++++ DATA EXCERPTS

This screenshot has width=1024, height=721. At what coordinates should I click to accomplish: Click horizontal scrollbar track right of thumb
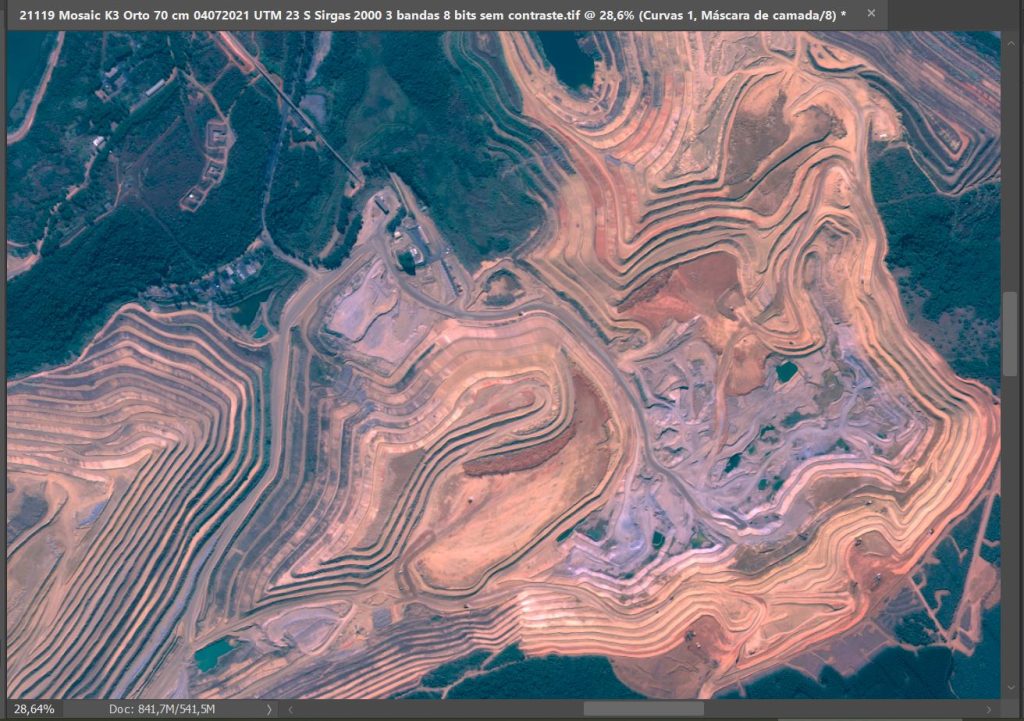pyautogui.click(x=850, y=708)
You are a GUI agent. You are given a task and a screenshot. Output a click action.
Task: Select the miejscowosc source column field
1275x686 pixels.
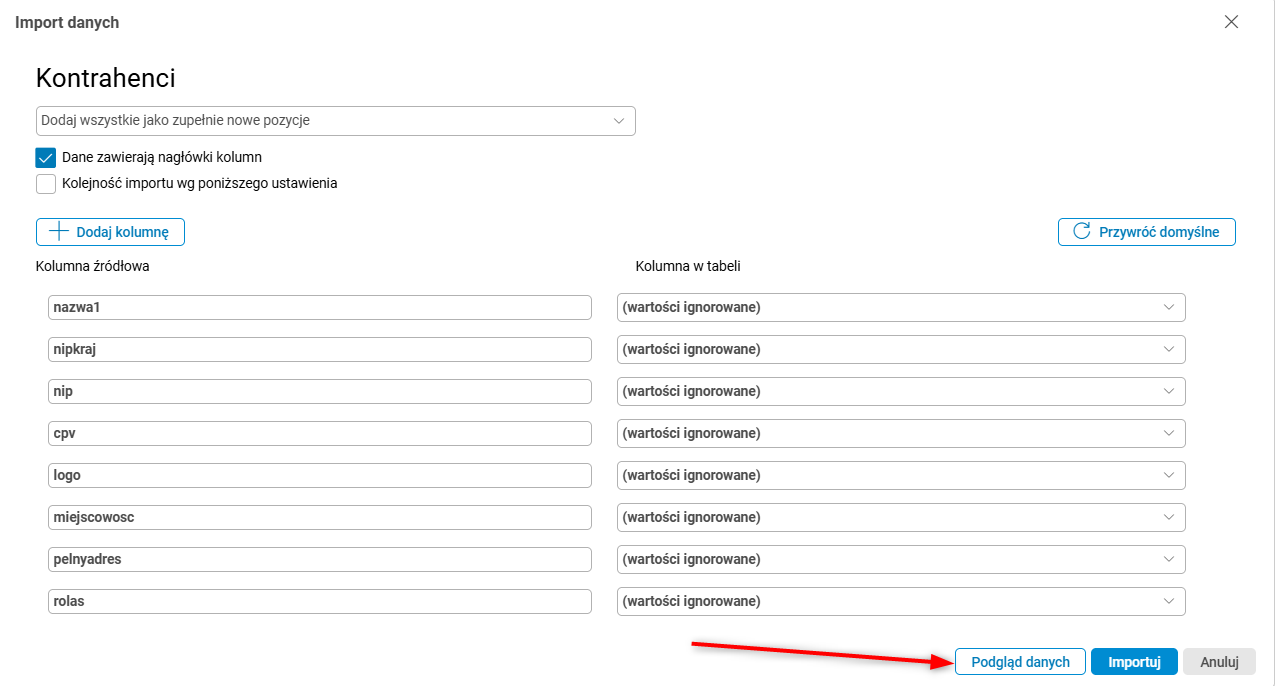(x=319, y=518)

++++++++

ACTIVITY: We ask that the entries above be copied exactly, with the pictures omitted.

SOLUTION FOR THIS PROBLEM:
This screenshot has width=1024, height=721. At what coordinates should I click to accomplish: Click horizontal scrollbar track right of thumb
pyautogui.click(x=850, y=708)
You are a GUI agent. You are given a task and a screenshot. Output a click action.
Task: Select the miejscowosc source column field
1275x686 pixels.
(x=319, y=518)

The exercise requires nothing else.